— YOUR TASKS —
1. Reproduce a passage from the excerpt on uses of the word "treason", beginning at the words "May 28, 2006: I" and stopping after "for John Kerry.".
2. In the excerpt on uses of the word "treason", which 1964 book is brought up?
3. Go on with the excerpt on uses of the word "treason", picking up after its final sentence.

May 28, 2006: I wrote about the protest singer Phil Ochs declaring the Vietnam War over:
So do your duty, boys, and join with pride
Serve your country in her suicide
Find the flags so you can wave goodbye
But just before the end even treason might be worth a try
This country is too young to die
I declare the war is over
It's over, it's over
July 1, 2006: "The editors of The Los Angeles Times and The New York Times explain how they decide when to publish a secret... Baquet and Keller have written a lengthy defense of their behavior, behavior that they know has been severely criticized, even called 'treason.'"

September 20, 2006: "To me, that's treason. I call it treason against rock-and-roll, because rock is the antithesis of politics. Rock should never be in bed with politics," said Alice Cooper, indicting rock stars who were telling people to vote for John Kerry.

August 3, 2007: Markos Moulitsas says that in 2002, "Dissent against the president was considered treason."

August 11, 2007: A 9/11 truther criticizes me for declining to debate him, which he took to mean that I know I'm "complicit in covering up mass murder and high treason."

May 12, 2008: A scholar assures us that the Muslim world would view Obama, the son of a Muslim father, as guilty of apostasy, which has "connotations of rebellion and treason," which is considered "worse than murder."

September 12, 2011: I'm live-blogging a debate in which "treason" is thrown around casually: "Perry stands by his 'almost treasonous' remark, referring to the use of the Federal Reserve for political purposes... Huntsman accuses Perry of treason for saying we can't secure the border."

May 8, 2012: "Isn't it funny, this 'treason' incident?" Mitt Romney, running for President, failed to chide a woman who asked whether Obama should be tried for treason. I brought up (as I did today), the 1964 book "None Dare Call It Treason." I also quoted the casual use of "treason" by Chief Justice John Marshall  Cohens v. Virginia to refer to doing something unconstitutional. ("We have no more right to decline the exercise of jurisdiction which is given than to usurp that which is not given. The one or the other would be treason to the Constitution.") And a commenter brought up an even more venerable use of the word, Patrick Henry's "If this be treason, make the most of it." That made me say: "The country was founded on treason. We celebrate the treason we like."

Also on May 8, 2012: "Obama supporters who express outrage over the use of the word 'treason' seem to think the word means nothing but to the crime defined in law — as if the woman Romney talked to wanted Obama tried and executed. It's as if people who say 'property is theft' are freakishly insisting that property owners be prosecuted for larceny. Think of all the words we use that have more specific legal meanings that do not apply: This job is murder... The rape of the land... Slave to love..."

— AVAILABLE DATA —
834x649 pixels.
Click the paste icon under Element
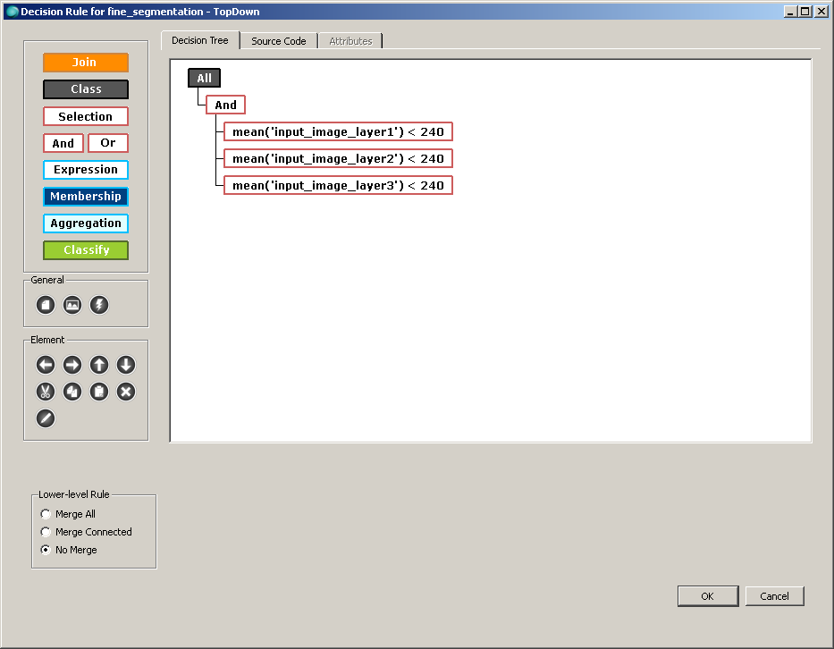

— RESPONSES IN ORDER —
1.
May 28, 2006: I wrote about the protest singer Phil Ochs declaring the Vietnam War over:
So do your duty, boys, and join with pride
Serve your country in her suicide
Find the flags so you can wave goodbye
But just before the end even treason might be worth a try
This country is too young to die
I declare the war is over
It's over, it's over
July 1, 2006: "The editors of The Los Angeles Times and The New York Times explain how they decide when to publish a secret... Baquet and Keller have written a lengthy defense of their behavior, behavior that they know has been severely criticized, even called 'treason.'"

September 20, 2006: "To me, that's treason. I call it treason against rock-and-roll, because rock is the antithesis of politics. Rock should never be in bed with politics," said Alice Cooper, indicting rock stars who were telling people to vote for John Kerry.

2. "None Dare Call It Treason."

3.
June 17, 2013: Edward Snowden explains why he left the country: " [T]he US Government... immediately and predictably destroyed any possibility of a fair trial at home, openly declaring me guilty of treason and that the disclosure of secret, criminal, and even unconstitutional acts is an unforgivable crime. That's not justice, and it would be foolish to volunteer yourself to it if you can do more good outside of prison than in it."

July 26, 2013: From a post about the death penalty: "Here's the 2008 U.S. Supreme Court case, Kennedy v. Louisiana, which found the death penalty for rape (even rape of a child) to be unconstitutional cruel and unusual punishment. No one has been executed in the U.S. for a crime other than murder since the 1960s, though the Kennedy case leaves open the possibility of capital punishment 'for other non-homicide crimes, ranging from drug-trafficking to treason.'"

April 22, 2014 : Above the Law had hyperventilated, "Justice Scalia Literally Encourages People To Commit Treason," and I punctured it, saying Scalia was just giving his usual speech about the Constitution, which is always subject to the right of revolution explained in the Declaration of Independence. I bring up Patrick Henry's "If this be treason, make the most of it."

February 23, 2015: "'Edward Snowden couldn't be here for some treason,' said Neil Patrick Harris, the Oscars host, when the documentary about him won an award." I said: "I liked the joke, because of its language precision and because it seemed at least a tad risky in the context of Hollywood celebrating itself."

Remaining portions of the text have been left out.